A Free Implementation of the 1911 Roget's Thesaurus
The Open Roget's Project sets out to create a fully functional lexical resource for Natural Language Processing based on Roget's Thesaurus. A Java 5.0 implementation with the 1911 data is now available. We plan to publish a series of versions with contemporary language. (A version with the 1987 Penguin data cannot be made public: the data belong to Pearson Education.)
Downloads and documentation are available at the downloads page.

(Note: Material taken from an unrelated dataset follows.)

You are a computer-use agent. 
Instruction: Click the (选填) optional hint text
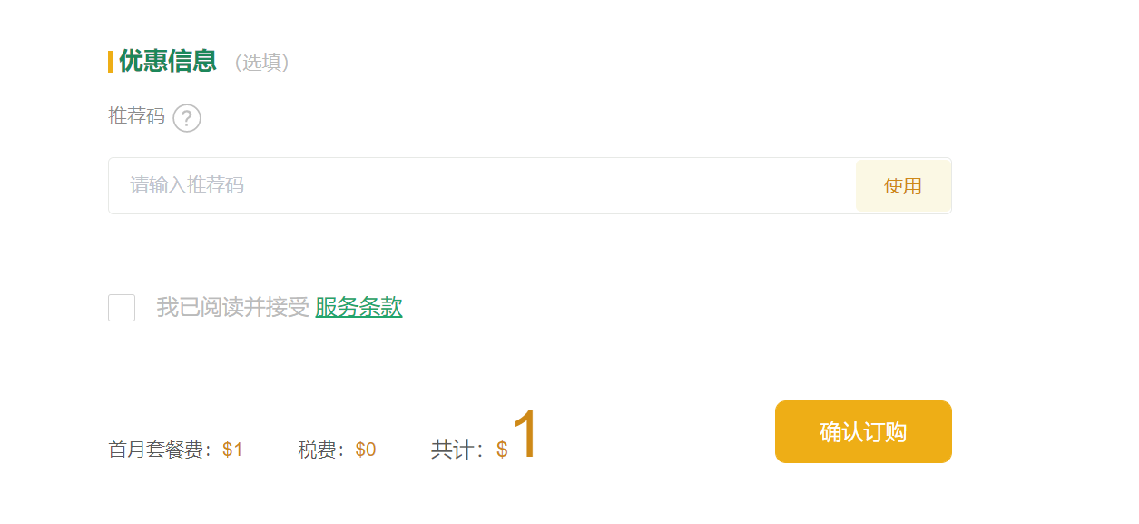pos(262,63)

A comparison of Roget's Thesaurus with the 1911 and 1987 data on semantic similarity between terms can be found on the Compare with 1987 page.

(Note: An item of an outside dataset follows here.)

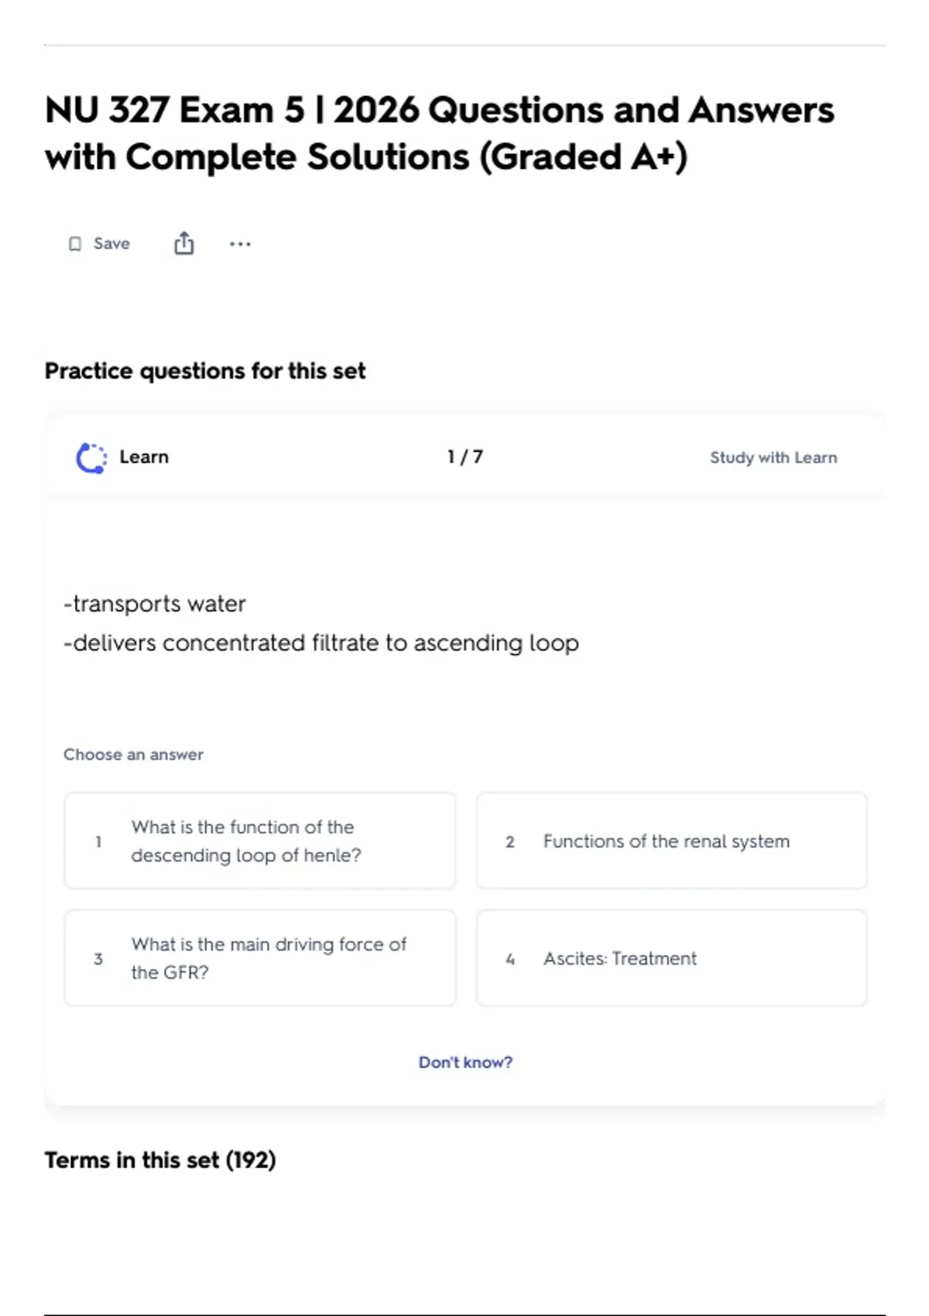Click the 1 / 7 progress counter
Image resolution: width=929 pixels, height=1316 pixels.
tap(465, 457)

The 1911 Thesaurus is available from the Gutenberg Project.
Version 1.3 of Open Roget's has recently been uploaded. We are pleased to announce that Open Roget's is now available under a BSD License. This will allow more projects to make use of this resource. Some improvements to the code and documentation are also provided, including a new sentence relatedness program.
Acknowledgments
The original design and implementation of Open Roget's are due to Mario Jarmasz. His Master's thesis describes it all in detail; the system worked with the 1987 material. Olena Medelyan skillfully refitted Mario's implementation with the 1911 data and placed the system and additional resources on the Web; her version, now slightly outdated, runs in JRE 1.4.